Monitor application operational performance and reliability indicators. Do basic analysis to find the cause, notify the relevant teams and drive for resolution.
Identify/publish the required metrics to ensure visibility into all aspects of our application s performance and stability from global/customer perspective.
Define SLOs specific to services/products/customers.
Building dashboards on Splunk and other monitoring tools, and alerts that continuously monitors the identified metrics and SLOs and reporting the Violators.
Provide/Document RCA analysis on the Production outages/maintenance and provide automation solution which can improve/reduce the downtime.
Develop automation code for infrastructure needs, testing solutions, failover solutions, failure mitigation, and much more.
Proactively responding to alerting, incidents and making sure alerts/dashboards are up to date.

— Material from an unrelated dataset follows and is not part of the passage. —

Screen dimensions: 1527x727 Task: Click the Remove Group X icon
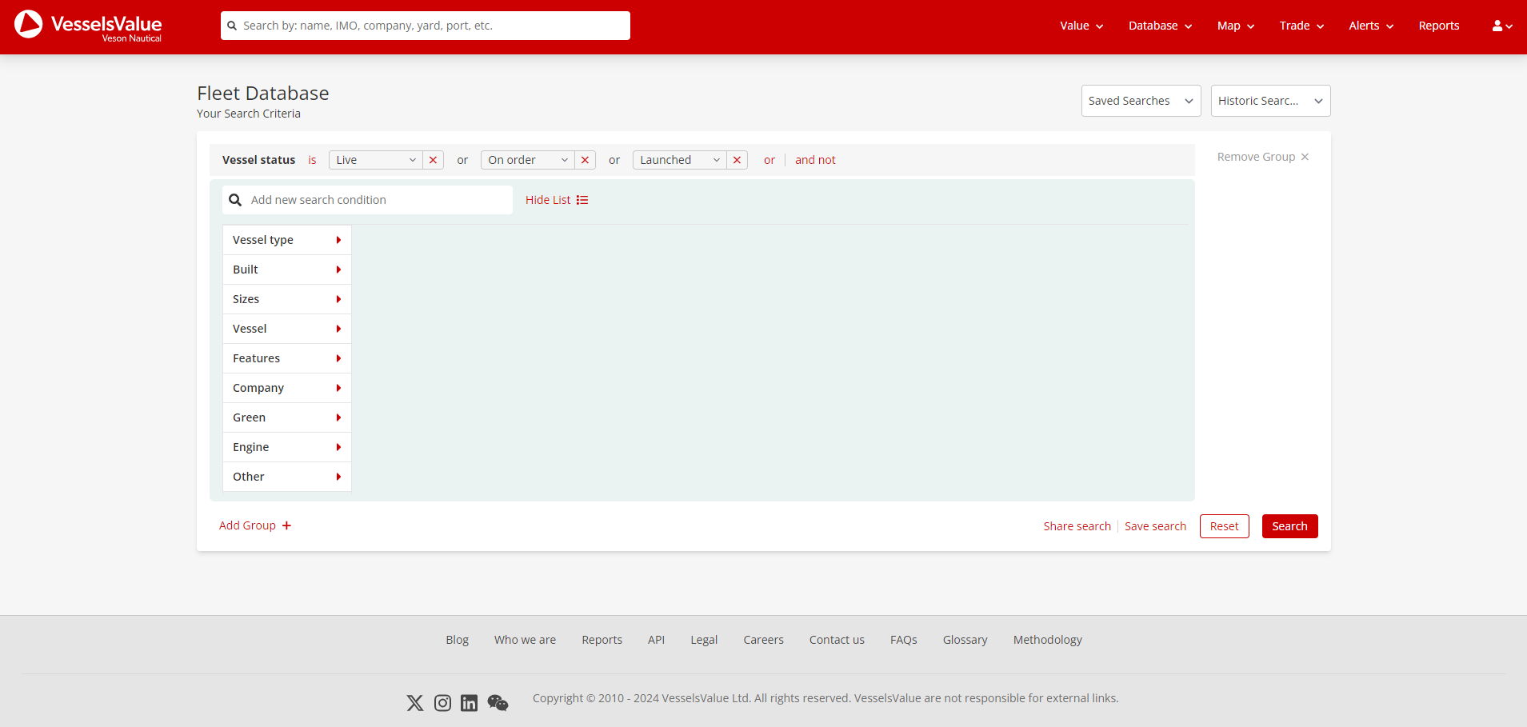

Work independently and within a team to triage the production outages/maintenance and work towards the remediation of the same.
Basic Qualifications:
Bachelors degree or above in Computer Science, or related Engineering discipline.
Minimum 1+ year of total industry experience.
Minimum 6 months experience in building Dashboard/Report/Alerts in Splunk or any similar monitoring tool.
Minimum 3 months experience in AWS.
Hands on experience with any scripting language like Python.
Good oral and written communication skills.
Preferred Qualifications:
Hands on with Linux/Windows fundamentals, Shell scripting, hardware performance tuning/scalability, mitigating issues related to networking/security.
Experience working with RDBMS (MSSQL, DB2), NoSQL, Caching, Queuing, knowledge on firewalls and load-balancers.